In this work, the authors present an approach to tackle the long-tail distribution problem present in the training data of modern vlms. They have two steps of the methodology which first balances the data in the long tail and then second can generate the data to mitigate the long tail. Experiments are performed on a two VLMs and they show some improvements.
优点
- The proposed approach tackles a relevant problem, at least for some of the present vlms, however, questions still remain over the overall usefulness.
- The method involves two parts to solve the problem. Which seems logical.
- The experiments show some improvements, however, minor.
缺点
- The paper can be written more clearly. It is quite dense in some parts, such as the main method section.

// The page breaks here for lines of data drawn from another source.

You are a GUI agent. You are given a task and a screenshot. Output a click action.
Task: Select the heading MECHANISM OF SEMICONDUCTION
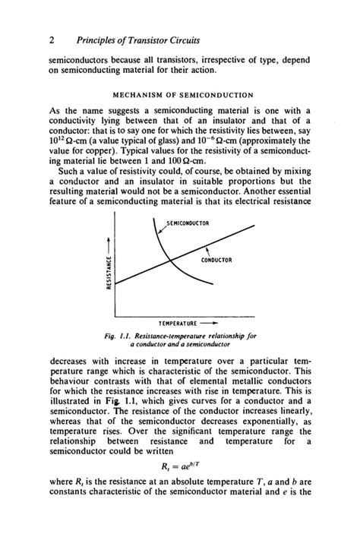click(183, 95)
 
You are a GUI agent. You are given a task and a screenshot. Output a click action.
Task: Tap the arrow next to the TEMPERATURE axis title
click(219, 323)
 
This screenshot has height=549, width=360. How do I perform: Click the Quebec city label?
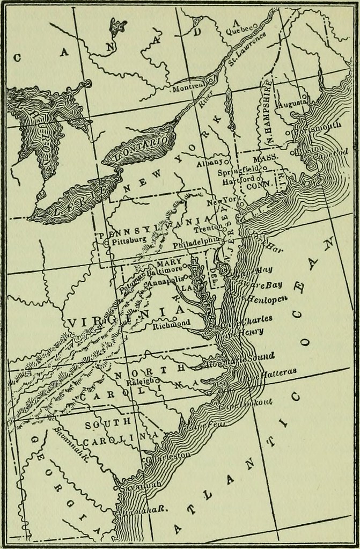click(x=238, y=31)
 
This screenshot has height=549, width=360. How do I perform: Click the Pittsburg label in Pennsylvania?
click(x=129, y=241)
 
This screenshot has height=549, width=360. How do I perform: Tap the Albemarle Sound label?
click(x=242, y=358)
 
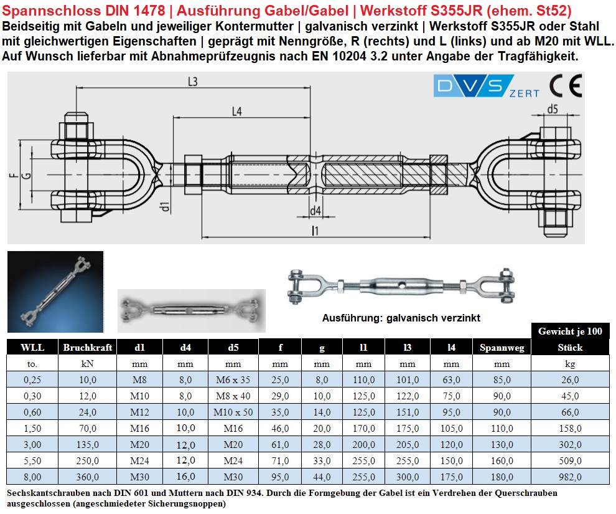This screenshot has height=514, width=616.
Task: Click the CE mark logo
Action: coord(565,85)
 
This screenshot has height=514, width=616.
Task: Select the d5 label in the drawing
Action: coord(553,110)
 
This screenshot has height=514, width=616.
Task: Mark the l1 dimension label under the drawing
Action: coord(315,231)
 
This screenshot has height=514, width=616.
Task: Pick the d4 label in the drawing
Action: coord(315,211)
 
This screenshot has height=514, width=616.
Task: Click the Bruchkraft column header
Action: coord(88,347)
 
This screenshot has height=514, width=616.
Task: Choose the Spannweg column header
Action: coord(502,347)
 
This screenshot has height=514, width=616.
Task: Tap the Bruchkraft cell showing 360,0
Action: coord(88,477)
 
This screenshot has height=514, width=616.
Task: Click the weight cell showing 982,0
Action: coord(570,477)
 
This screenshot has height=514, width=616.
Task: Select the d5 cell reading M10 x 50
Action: coord(233,412)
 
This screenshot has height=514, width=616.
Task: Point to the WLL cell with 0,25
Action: coord(32,379)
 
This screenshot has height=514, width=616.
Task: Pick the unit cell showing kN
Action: coord(88,363)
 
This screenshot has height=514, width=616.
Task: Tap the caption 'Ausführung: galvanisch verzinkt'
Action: coord(401,318)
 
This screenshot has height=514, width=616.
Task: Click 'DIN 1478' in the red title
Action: coord(136,10)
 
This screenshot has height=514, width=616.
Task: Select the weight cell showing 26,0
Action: coord(570,379)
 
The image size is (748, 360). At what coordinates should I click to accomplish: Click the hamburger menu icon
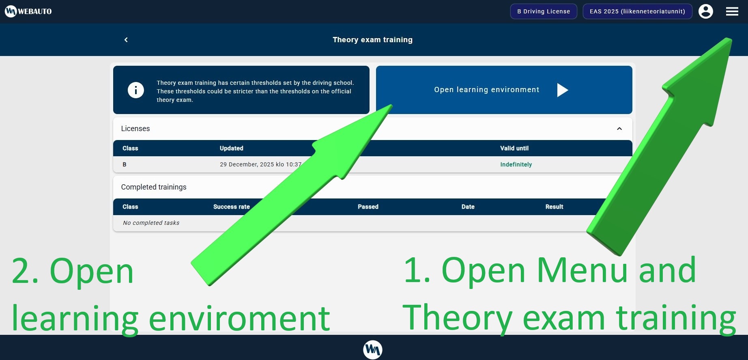[732, 11]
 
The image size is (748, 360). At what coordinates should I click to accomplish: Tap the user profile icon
[706, 11]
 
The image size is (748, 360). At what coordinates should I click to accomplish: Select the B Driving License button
[544, 11]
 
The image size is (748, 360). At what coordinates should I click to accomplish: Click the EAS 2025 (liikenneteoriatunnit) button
[637, 11]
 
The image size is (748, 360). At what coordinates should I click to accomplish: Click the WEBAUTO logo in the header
[28, 11]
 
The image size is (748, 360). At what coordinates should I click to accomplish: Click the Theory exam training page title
[372, 40]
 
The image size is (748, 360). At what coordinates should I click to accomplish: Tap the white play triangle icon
[563, 90]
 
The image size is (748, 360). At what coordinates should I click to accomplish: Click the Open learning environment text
[487, 90]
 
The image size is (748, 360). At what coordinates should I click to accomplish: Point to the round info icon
[136, 90]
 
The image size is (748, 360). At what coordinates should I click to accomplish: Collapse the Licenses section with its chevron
[619, 129]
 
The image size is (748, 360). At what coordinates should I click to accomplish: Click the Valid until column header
[514, 148]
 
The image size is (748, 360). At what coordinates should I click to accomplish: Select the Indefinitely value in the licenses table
[516, 164]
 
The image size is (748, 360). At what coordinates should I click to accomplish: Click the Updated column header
[232, 148]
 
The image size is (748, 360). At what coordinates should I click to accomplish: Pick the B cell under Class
[125, 164]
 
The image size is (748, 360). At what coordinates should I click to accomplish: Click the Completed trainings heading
[154, 187]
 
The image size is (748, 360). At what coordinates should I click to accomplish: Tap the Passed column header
[368, 207]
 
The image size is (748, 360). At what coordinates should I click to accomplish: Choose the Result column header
[554, 207]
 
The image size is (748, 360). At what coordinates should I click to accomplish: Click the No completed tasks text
[151, 223]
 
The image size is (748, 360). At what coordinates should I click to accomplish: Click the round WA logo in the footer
[373, 349]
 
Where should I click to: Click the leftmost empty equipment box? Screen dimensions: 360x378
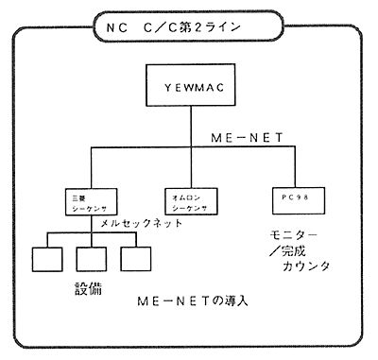[x=43, y=258]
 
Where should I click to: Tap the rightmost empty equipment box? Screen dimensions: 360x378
[x=135, y=258]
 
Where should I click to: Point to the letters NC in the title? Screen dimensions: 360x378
[x=111, y=25]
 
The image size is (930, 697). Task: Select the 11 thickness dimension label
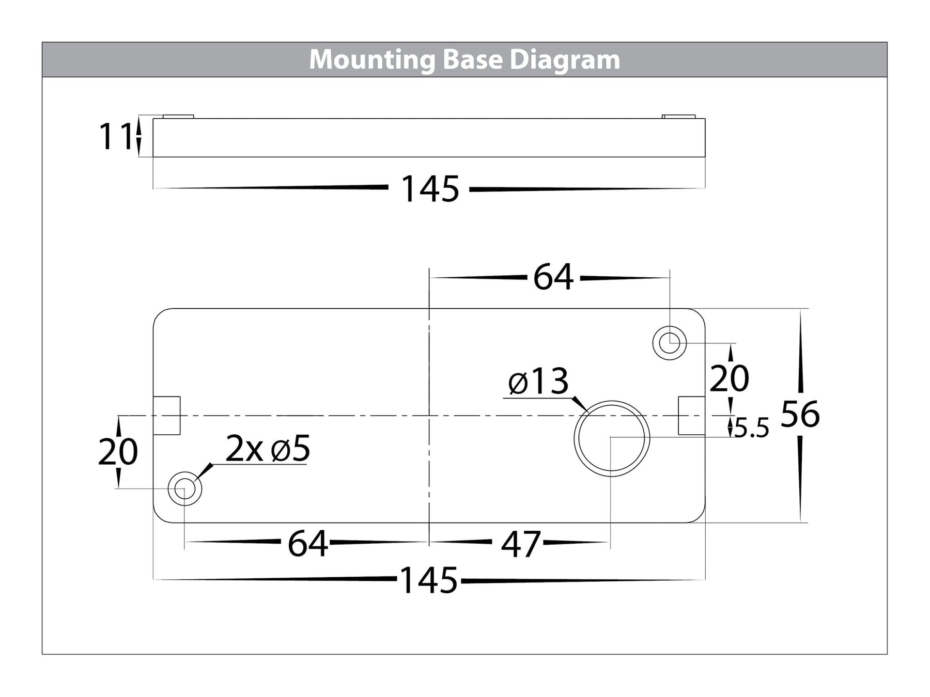tap(115, 137)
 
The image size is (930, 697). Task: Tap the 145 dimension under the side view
tap(430, 189)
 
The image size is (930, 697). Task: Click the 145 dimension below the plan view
tap(429, 580)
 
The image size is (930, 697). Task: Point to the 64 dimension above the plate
tap(553, 277)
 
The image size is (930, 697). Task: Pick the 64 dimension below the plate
tap(308, 543)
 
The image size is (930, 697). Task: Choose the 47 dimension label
tap(521, 544)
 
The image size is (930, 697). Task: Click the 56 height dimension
tap(800, 414)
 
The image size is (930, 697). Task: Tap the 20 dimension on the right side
tap(729, 378)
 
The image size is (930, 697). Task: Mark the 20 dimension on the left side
tap(118, 452)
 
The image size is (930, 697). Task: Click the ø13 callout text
tap(538, 382)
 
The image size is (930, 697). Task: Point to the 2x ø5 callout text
tap(268, 449)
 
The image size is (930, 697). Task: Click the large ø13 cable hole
tap(612, 438)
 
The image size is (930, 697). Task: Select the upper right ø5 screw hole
tap(670, 343)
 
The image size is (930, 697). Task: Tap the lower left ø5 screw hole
tap(185, 488)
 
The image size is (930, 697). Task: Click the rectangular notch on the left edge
tap(166, 416)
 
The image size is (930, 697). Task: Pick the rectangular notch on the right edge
tap(691, 416)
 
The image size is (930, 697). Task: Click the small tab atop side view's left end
tap(178, 116)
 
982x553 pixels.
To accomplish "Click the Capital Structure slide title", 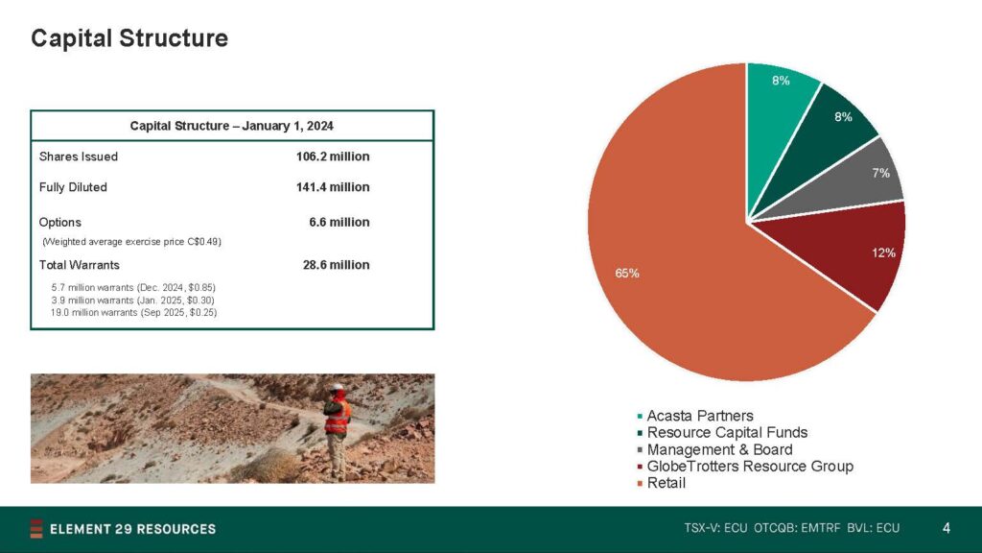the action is point(129,38).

- The experiments are performed on two vlms. Due to the rapidly evolving landscape. I find these experiments a little less. Maybe it could've been more useful to experiment with other vlms as well.
- The section 3.4 has some trivial findings. All three findings are pretty general and well-known to the community. I am wondering about the usefulness of this section.
- I am also wondering about the overall motivation of the paper. More specifically, wouldn't scale just solve the problem of long-tail distributions in the data?
问题
I have a few questions:
- Importantly, with the ever-growing interest of the community in VLMs. Is this problem really important? For example, in the recent 'Molmo and PixMo' paper - they proposed a large-scale dataset. Would the scale automatically solve this problem?
- Can the authors also report results with more datasets?
- I am wondering about some of the choices in the 'Entity Distribution Construction' - did the authors try some other ways? How did they choose these particular ways?
- Interrogation: how did the authors choose the categories of these questions in the data? Is there some existing taxonomy which they followed?
After further review of our work, we have identified areas that require significant improvement. To ensure the accuracy and quality of our research, we have decided to withdraw our submission. We sincerely thank the reviewers for their valuable feedback, which has provided us with insightful suggestions and helped us identify key areas for improvement. We appreciate your understanding.